(REQUIRED WORK) Lay out the items below as a Markdown table with the columns "No." and "Entry," where each row gives a running number and one line, and blank lines are omitted. Begin at the line that contains "Where should I click to: Click the 网页定位" and stop after the line that contains "The width and height of the screenshot is (981, 620).".

[Data for locating visible targets]

::::

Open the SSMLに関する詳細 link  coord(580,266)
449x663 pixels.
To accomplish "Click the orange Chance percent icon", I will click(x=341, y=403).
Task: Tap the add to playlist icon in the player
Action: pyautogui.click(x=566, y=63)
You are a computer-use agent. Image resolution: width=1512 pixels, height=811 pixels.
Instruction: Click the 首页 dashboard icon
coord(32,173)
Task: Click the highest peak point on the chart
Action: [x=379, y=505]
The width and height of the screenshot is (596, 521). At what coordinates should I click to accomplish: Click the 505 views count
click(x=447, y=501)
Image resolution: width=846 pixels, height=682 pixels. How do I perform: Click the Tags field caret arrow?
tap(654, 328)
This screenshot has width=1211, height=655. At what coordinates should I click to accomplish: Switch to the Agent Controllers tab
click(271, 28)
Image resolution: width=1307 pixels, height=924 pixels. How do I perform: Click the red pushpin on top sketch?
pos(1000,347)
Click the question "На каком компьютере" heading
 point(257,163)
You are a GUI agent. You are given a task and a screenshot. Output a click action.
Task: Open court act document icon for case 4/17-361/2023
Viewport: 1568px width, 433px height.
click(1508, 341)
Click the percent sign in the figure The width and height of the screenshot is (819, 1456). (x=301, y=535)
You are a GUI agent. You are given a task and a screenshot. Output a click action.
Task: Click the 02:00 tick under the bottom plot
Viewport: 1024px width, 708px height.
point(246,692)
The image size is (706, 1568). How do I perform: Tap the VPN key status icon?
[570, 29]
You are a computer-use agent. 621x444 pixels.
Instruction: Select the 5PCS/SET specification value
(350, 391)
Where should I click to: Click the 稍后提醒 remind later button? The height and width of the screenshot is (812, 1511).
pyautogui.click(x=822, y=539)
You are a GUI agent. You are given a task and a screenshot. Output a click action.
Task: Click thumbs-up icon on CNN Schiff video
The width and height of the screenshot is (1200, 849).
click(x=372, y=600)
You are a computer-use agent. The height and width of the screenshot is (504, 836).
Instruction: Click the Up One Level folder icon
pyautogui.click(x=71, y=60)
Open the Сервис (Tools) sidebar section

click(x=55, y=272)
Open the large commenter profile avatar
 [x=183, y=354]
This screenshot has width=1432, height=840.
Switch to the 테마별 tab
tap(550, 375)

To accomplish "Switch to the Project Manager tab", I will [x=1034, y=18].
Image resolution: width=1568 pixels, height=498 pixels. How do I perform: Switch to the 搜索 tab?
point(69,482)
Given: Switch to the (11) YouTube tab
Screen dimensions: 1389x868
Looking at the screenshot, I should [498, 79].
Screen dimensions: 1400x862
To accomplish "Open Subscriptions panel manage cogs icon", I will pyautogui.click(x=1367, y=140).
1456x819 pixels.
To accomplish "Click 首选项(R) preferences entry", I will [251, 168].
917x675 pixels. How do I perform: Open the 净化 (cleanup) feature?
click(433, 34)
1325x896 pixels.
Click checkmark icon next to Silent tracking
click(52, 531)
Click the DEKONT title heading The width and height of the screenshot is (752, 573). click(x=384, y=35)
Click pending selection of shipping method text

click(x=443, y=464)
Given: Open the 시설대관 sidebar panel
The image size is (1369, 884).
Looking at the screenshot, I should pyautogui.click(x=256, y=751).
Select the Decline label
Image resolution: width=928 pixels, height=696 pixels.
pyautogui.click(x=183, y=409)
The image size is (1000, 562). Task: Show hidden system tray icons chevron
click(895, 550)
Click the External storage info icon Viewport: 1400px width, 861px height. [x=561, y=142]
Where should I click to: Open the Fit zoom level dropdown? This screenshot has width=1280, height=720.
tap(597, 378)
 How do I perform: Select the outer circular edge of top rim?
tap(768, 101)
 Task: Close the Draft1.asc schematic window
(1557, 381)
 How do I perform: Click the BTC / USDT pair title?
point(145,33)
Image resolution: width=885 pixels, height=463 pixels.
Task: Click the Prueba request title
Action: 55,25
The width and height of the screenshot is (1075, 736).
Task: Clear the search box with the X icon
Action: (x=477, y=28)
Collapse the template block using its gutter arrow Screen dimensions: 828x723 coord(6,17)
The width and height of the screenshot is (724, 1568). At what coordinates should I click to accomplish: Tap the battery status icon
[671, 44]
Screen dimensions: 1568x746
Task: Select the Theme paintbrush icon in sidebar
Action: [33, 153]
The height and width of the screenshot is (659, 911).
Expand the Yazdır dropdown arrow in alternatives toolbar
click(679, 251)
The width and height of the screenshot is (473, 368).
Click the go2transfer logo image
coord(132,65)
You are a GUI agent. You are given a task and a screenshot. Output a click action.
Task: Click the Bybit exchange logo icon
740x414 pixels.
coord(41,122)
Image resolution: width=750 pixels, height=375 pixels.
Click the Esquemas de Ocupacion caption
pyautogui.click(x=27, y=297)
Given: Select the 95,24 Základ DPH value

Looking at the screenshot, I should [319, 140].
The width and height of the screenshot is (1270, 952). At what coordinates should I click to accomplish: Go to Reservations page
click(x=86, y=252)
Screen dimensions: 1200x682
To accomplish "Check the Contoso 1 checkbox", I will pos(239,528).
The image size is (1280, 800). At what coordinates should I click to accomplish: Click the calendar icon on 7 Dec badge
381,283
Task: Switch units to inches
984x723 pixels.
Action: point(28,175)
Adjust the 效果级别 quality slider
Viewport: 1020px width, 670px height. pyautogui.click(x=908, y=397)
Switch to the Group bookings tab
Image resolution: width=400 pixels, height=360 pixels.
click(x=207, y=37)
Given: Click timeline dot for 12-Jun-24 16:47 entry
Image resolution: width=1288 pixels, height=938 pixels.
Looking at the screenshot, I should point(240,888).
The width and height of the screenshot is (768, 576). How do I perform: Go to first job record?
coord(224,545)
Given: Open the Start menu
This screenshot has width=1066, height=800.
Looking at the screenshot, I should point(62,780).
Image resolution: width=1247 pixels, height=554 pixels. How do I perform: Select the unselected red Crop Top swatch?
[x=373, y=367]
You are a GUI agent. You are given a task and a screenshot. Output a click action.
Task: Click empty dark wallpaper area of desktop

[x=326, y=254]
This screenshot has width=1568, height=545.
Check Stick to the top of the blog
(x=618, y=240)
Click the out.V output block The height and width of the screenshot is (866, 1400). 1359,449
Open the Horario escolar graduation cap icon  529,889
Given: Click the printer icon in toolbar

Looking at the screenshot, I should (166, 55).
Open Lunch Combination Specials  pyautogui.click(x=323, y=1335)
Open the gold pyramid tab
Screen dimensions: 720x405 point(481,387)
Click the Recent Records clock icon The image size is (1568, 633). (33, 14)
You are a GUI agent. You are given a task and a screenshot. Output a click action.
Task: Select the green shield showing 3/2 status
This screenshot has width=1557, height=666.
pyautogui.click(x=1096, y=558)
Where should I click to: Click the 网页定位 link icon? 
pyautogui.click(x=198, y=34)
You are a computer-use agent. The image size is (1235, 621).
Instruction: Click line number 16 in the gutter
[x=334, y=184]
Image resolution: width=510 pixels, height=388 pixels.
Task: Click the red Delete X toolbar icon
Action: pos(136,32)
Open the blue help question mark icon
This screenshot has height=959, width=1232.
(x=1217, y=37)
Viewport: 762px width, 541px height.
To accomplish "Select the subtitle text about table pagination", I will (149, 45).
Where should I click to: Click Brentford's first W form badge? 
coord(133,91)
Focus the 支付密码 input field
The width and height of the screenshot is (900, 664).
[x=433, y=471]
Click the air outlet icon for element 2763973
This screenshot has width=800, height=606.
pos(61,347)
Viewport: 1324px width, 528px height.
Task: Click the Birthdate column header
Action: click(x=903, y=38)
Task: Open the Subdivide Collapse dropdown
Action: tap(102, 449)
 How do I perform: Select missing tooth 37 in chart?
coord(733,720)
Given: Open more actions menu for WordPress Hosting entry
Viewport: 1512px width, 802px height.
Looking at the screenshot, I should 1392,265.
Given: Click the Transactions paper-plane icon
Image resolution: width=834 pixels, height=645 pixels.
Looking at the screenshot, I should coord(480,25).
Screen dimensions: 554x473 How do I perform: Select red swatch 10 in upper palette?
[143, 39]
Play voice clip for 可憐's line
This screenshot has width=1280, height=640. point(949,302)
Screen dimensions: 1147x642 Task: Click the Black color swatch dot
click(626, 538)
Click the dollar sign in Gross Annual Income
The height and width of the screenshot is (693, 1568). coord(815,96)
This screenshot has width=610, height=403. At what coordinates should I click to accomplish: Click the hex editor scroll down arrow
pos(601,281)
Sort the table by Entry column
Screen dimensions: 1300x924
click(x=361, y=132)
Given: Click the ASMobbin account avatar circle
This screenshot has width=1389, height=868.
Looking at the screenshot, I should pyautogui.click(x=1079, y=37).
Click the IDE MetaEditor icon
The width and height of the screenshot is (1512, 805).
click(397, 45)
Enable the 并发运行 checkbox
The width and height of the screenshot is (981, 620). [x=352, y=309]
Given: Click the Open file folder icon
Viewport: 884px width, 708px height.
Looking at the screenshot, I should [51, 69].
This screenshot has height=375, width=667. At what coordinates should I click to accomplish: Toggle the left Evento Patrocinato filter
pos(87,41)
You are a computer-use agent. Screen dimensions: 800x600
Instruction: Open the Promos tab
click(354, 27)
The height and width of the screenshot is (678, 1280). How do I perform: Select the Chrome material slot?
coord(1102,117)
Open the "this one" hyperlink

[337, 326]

::::

(ANSWER TO THIS EXERCISE)
| No. | Entry |
|---|---|
| 1 | Where should I click to: Click the 网页定位 link icon?  |
| 2 | pyautogui.click(x=198, y=34) |
| 3 | You are a computer-use agent. The image size is (1235, 621). |
| 4 | Instruction: Click line number 16 in the gutter |
| 5 | [x=334, y=184] |
| 6 | Image resolution: width=510 pixels, height=388 pixels. |
| 7 | Task: Click the red Delete X toolbar icon |
| 8 | Action: pos(136,32) |
| 9 | Open the blue help question mark icon |
| 10 | This screenshot has height=959, width=1232. |
| 11 | (x=1217, y=37) |
| 12 | Viewport: 762px width, 541px height. |
| 13 | To accomplish "Select the subtitle text about table pagination", I will (149, 45). |
| 14 | Where should I click to: Click Brentford's first W form badge?  |
| 15 | coord(133,91) |
| 16 | Focus the 支付密码 input field |
| 17 | The width and height of the screenshot is (900, 664). |
| 18 | [x=433, y=471] |
| 19 | Click the air outlet icon for element 2763973 |
| 20 | This screenshot has width=800, height=606. |
| 21 | pos(61,347) |
| 22 | Viewport: 1324px width, 528px height. |
| 23 | Task: Click the Birthdate column header |
| 24 | Action: click(x=903, y=38) |
| 25 | Task: Open the Subdivide Collapse dropdown |
| 26 | Action: tap(102, 449) |
| 27 |  How do I perform: Select missing tooth 37 in chart? |
| 28 | coord(733,720) |
| 29 | Given: Open more actions menu for WordPress Hosting entry |
| 30 | Viewport: 1512px width, 802px height. |
| 31 | Looking at the screenshot, I should 1392,265. |
| 32 | Given: Click the Transactions paper-plane icon |
| 33 | Image resolution: width=834 pixels, height=645 pixels. |
| 34 | Looking at the screenshot, I should coord(480,25). |
| 35 | Screen dimensions: 554x473 How do I perform: Select red swatch 10 in upper palette? |
| 36 | [143, 39] |
| 37 | Play voice clip for 可憐's line |
| 38 | This screenshot has width=1280, height=640. point(949,302) |
| 39 | Screen dimensions: 1147x642 Task: Click the Black color swatch dot |
| 40 | click(626, 538) |
| 41 | Click the dollar sign in Gross Annual Income |
| 42 | The height and width of the screenshot is (693, 1568). coord(815,96) |
| 43 | This screenshot has width=610, height=403. At what coordinates should I click to accomplish: Click the hex editor scroll down arrow |
| 44 | pos(601,281) |
| 45 | Sort the table by Entry column |
| 46 | Screen dimensions: 1300x924 |
| 47 | click(x=361, y=132) |
| 48 | Given: Click the ASMobbin account avatar circle |
| 49 | This screenshot has width=1389, height=868. |
| 50 | Looking at the screenshot, I should pyautogui.click(x=1079, y=37). |
| 51 | Click the IDE MetaEditor icon |
| 52 | The width and height of the screenshot is (1512, 805). |
| 53 | click(397, 45) |
| 54 | Enable the 并发运行 checkbox |
| 55 | The width and height of the screenshot is (981, 620). [x=352, y=309] |